Thirty-nine years ago, the TTC made its historic decision to retain streetcars in Toronto. At the time service on streetcar routes was considerably more frequent than today, and Torontonians generally thought kindly of that mode.
Over the years, it has been an uphill struggle to maintain this. Service cuts on the TTC led to fleet reductions, and improvements we should have seen go unfilled thanks to the too-small fleet of unreliable cars.
We have been through one generation of “new” streetcars, and it’s hard to believe that these are now due for retirement. The CLRVs (regular sized cars) are over 30 years old and although they may physically be capable of continued operation and body rebuilds, their ancient electronics are a challenge. The ALRVs (two-section cars) are a bit younger, but still elderly.
Ongoing debates about the type of car that would replace Toronto’s fleet and, indeed, whether 100 of the CLRVs would receive a major overhaul including new control systems, delayed the replacement process. This delay would be merely annoying had control of the Mayor’s office and Council stayed with a streetcar and transit friendly administration, but we’re now in an era where the streetcars are tolerated, not celebrated.

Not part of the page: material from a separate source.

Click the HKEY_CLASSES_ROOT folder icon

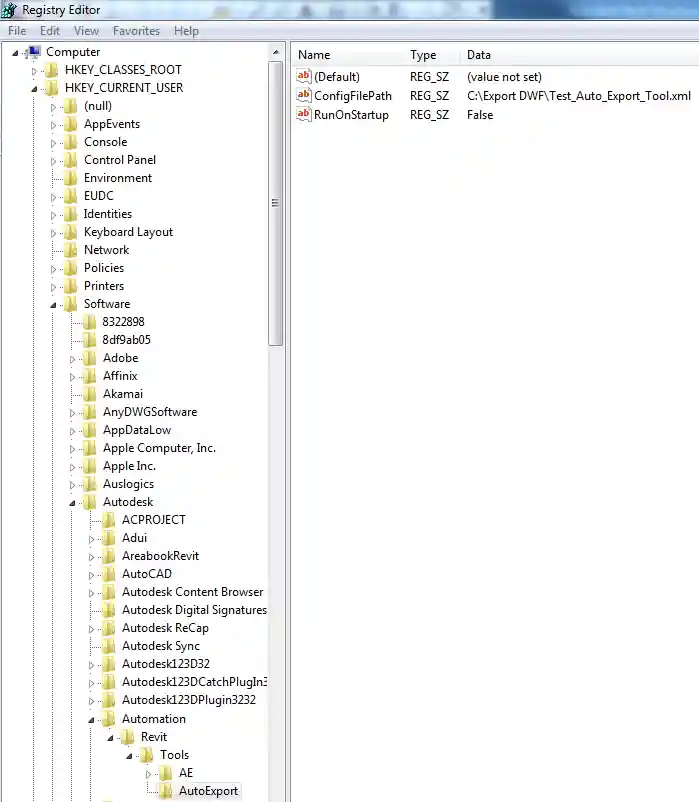click(x=52, y=70)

A mockup of the next generation of Toronto cars, Bombardier’s Flexity, goes on display next weekend at Hillcrest Shops. Design delays, not to mention political foot-dragging, have this project running at least a year late. Meanwhile, construction of the new carhouse and maintenance facility at Ashbridges Bay has not progressed beyond site preparation.
When the Streetcars for Toronto Committee (of which I was a member) advocated for streetcars, this was not just for the nostalgia of seeing rails in Toronto’s streets. “Light Rapid Transit” (LRT), a then-modern-sounding pseudonym for streetcars on reserved rights-of-way, could have brought an inexpensive network of suburban routes long before the suburbs as we now know them were built. Not until the Transit City plan, decades later, did we have an administration that took this concept seriously. Transit City had its flaws, but these pale beside the madness of an all-underground alternative foisted on Toronto by Mayor Ford and Premier McGuinty.
Engineering challenges may force a rethink for Eglinton’s valley crossings at the Don River and other locations, but these will come grudgingly and the original surface alignment is at best “on the back burner” until less hostile forces occupy City Hall.
The rest of Transit City is so far in the background that even the name has been expunged from official use except as a slur against the Miller years.
Day-to-day transit service is under attack from City budget cuts and Provincial underfunding. Toronto’s recent history of strong ridership may continue only by an accident of high energy prices and traffic congestion, not from an active plan to serve growing demand and population.
This is really not where I had hoped to see our transit system by now.
The 40th anniversary will come in 2012 when transit will still be fighting for its life politically and financially in Toronto. We should have been celebrating a renaissance.
Readers of Douglas Adams will know that “42” is the “Answer to the Ultimate Question of Life, The Universe and Everything”. What will 2014 bring?